## EXERCISE AIM:
In the stretch of records from the line that contains "This screenshot has height=984, width=1204." through the line that contains "click(x=65, y=153)", rename "Screen dimensions" to "Display size" and write those lines out again with nothing else changed.

━━━ DATA SUPPLIED ━━━

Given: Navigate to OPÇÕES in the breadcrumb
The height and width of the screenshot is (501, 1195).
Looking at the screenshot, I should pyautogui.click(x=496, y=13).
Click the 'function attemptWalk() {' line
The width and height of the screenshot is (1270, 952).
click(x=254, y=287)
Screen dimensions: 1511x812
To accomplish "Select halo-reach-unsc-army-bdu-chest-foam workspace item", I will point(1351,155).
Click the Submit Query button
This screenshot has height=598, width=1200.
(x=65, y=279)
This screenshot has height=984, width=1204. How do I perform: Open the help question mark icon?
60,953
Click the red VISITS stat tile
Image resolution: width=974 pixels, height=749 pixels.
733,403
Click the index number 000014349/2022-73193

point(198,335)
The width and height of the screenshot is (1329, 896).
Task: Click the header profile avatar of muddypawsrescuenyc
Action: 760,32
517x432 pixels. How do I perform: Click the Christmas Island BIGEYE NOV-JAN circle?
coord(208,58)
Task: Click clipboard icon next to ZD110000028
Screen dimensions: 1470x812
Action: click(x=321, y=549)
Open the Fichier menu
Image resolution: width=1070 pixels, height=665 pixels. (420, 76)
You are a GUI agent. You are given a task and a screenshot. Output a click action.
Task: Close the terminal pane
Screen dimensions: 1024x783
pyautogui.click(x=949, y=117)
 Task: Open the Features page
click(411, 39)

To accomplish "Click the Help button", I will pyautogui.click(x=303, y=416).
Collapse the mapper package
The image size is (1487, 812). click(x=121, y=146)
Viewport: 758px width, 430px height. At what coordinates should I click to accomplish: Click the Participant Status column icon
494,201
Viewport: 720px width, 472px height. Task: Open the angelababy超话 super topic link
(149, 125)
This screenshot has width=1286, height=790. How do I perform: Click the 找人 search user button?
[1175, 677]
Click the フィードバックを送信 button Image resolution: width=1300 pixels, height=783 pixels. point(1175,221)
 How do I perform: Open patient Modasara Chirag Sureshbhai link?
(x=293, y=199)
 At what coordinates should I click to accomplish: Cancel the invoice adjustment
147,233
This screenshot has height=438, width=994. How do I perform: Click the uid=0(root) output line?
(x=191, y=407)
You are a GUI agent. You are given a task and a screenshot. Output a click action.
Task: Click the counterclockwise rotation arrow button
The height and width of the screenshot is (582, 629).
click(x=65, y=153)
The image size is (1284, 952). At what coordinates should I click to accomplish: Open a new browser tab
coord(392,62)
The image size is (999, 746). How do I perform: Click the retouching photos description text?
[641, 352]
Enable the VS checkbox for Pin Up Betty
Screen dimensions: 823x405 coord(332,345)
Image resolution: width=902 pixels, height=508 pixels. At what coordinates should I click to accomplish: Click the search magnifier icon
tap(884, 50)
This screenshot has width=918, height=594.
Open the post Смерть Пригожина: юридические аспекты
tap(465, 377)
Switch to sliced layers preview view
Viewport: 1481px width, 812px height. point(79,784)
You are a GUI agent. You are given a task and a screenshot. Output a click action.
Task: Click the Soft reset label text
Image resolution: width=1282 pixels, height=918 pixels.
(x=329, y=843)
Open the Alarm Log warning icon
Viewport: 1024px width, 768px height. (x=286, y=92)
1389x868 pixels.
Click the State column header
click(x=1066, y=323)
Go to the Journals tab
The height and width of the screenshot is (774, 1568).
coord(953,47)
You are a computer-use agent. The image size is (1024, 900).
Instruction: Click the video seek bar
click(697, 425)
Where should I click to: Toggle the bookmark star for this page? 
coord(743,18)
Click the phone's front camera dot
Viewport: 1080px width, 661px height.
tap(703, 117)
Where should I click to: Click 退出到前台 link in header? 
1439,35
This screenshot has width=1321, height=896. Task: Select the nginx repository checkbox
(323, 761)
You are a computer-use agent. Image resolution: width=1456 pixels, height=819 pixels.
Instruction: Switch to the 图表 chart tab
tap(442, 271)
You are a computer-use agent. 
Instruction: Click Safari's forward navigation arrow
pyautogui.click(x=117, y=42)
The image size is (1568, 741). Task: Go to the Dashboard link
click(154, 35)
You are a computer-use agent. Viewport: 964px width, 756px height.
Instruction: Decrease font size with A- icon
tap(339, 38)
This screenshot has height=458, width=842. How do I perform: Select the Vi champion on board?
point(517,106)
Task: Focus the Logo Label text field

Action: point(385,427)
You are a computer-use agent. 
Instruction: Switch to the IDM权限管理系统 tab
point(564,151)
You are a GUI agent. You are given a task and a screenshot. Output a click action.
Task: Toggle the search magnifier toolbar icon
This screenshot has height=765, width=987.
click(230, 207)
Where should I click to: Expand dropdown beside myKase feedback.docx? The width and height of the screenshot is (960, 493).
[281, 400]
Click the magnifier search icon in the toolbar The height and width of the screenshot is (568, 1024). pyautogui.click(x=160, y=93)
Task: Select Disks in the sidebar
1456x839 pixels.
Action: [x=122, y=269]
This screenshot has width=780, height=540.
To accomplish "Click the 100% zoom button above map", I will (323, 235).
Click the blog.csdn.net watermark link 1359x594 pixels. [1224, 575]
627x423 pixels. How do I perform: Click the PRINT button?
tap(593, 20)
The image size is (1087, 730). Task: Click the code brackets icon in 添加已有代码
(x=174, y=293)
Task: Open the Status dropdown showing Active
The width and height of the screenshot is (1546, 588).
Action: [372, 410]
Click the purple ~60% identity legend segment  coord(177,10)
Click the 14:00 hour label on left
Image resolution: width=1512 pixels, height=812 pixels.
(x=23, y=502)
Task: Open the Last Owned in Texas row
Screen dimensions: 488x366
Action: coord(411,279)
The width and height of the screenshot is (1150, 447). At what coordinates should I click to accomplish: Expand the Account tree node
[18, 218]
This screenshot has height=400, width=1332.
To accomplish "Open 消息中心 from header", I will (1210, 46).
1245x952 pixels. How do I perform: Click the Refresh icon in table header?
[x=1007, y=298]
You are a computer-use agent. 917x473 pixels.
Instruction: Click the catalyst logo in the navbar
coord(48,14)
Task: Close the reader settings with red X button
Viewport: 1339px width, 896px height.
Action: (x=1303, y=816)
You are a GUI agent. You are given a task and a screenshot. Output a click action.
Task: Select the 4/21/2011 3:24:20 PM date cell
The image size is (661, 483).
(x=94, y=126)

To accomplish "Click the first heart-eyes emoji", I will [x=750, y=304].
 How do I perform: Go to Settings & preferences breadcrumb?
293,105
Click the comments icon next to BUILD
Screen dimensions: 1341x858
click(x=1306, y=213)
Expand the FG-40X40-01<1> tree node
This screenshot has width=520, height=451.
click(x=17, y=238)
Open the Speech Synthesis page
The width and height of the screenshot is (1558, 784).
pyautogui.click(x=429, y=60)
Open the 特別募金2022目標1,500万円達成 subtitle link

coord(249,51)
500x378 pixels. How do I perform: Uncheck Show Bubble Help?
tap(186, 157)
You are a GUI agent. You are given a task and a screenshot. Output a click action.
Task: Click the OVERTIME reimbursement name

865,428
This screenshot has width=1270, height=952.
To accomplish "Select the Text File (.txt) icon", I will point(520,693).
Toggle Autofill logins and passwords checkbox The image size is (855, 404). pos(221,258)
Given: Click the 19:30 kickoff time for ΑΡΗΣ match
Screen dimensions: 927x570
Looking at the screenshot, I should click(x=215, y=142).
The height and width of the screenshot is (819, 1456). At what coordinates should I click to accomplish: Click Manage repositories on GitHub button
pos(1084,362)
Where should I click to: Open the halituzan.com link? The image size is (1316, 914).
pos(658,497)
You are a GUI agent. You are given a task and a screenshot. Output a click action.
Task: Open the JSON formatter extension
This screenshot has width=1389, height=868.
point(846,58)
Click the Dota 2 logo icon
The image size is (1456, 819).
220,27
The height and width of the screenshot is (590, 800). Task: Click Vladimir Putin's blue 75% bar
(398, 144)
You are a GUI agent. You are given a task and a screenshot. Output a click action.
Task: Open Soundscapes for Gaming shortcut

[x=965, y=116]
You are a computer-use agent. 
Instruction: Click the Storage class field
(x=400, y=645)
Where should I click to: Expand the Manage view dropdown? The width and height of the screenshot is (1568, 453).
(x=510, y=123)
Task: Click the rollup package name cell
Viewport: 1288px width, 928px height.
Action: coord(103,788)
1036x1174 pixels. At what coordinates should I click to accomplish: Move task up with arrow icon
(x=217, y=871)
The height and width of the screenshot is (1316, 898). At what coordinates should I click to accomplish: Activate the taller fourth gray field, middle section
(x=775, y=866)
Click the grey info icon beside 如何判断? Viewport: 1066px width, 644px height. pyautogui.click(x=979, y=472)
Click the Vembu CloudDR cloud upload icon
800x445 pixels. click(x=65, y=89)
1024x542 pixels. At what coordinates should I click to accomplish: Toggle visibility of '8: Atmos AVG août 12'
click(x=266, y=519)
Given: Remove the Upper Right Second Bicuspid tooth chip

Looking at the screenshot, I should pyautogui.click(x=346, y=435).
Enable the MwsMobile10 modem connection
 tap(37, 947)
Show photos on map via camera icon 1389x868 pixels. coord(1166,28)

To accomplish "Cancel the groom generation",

━━━

## OUTPUT FOR THIS TASK:
This screenshot has height=984, width=1204. How do I perform: Open the help question mark icon?
60,953
Click the red VISITS stat tile
Image resolution: width=974 pixels, height=749 pixels.
733,403
Click the index number 000014349/2022-73193

point(198,335)
The width and height of the screenshot is (1329, 896).
Task: Click the header profile avatar of muddypawsrescuenyc
Action: 760,32
517x432 pixels. How do I perform: Click the Christmas Island BIGEYE NOV-JAN circle?
coord(208,58)
Task: Click clipboard icon next to ZD110000028
Display size: 1470x812
Action: click(x=321, y=549)
Open the Fichier menu
Image resolution: width=1070 pixels, height=665 pixels. (420, 76)
You are a GUI agent. You are given a task and a screenshot. Output a click action.
Task: Close the terminal pane
Display size: 1024x783
pyautogui.click(x=949, y=117)
 Task: Open the Features page
click(411, 39)

To accomplish "Click the Help button", I will pyautogui.click(x=303, y=416).
Collapse the mapper package
The image size is (1487, 812). click(x=121, y=146)
Viewport: 758px width, 430px height. At what coordinates should I click to accomplish: Click the Participant Status column icon
494,201
Viewport: 720px width, 472px height. Task: Open the angelababy超话 super topic link
(149, 125)
This screenshot has width=1286, height=790. How do I perform: Click the 找人 search user button?
[1175, 677]
Click the フィードバックを送信 button Image resolution: width=1300 pixels, height=783 pixels. point(1175,221)
 How do I perform: Open patient Modasara Chirag Sureshbhai link?
(x=293, y=199)
 At what coordinates should I click to accomplish: Cancel the invoice adjustment
147,233
This screenshot has height=438, width=994. How do I perform: Click the uid=0(root) output line?
(x=191, y=407)
You are a GUI agent. You are given a task and a screenshot. Output a click action.
Task: Click the counterclockwise rotation arrow button
The height and width of the screenshot is (582, 629).
click(x=65, y=153)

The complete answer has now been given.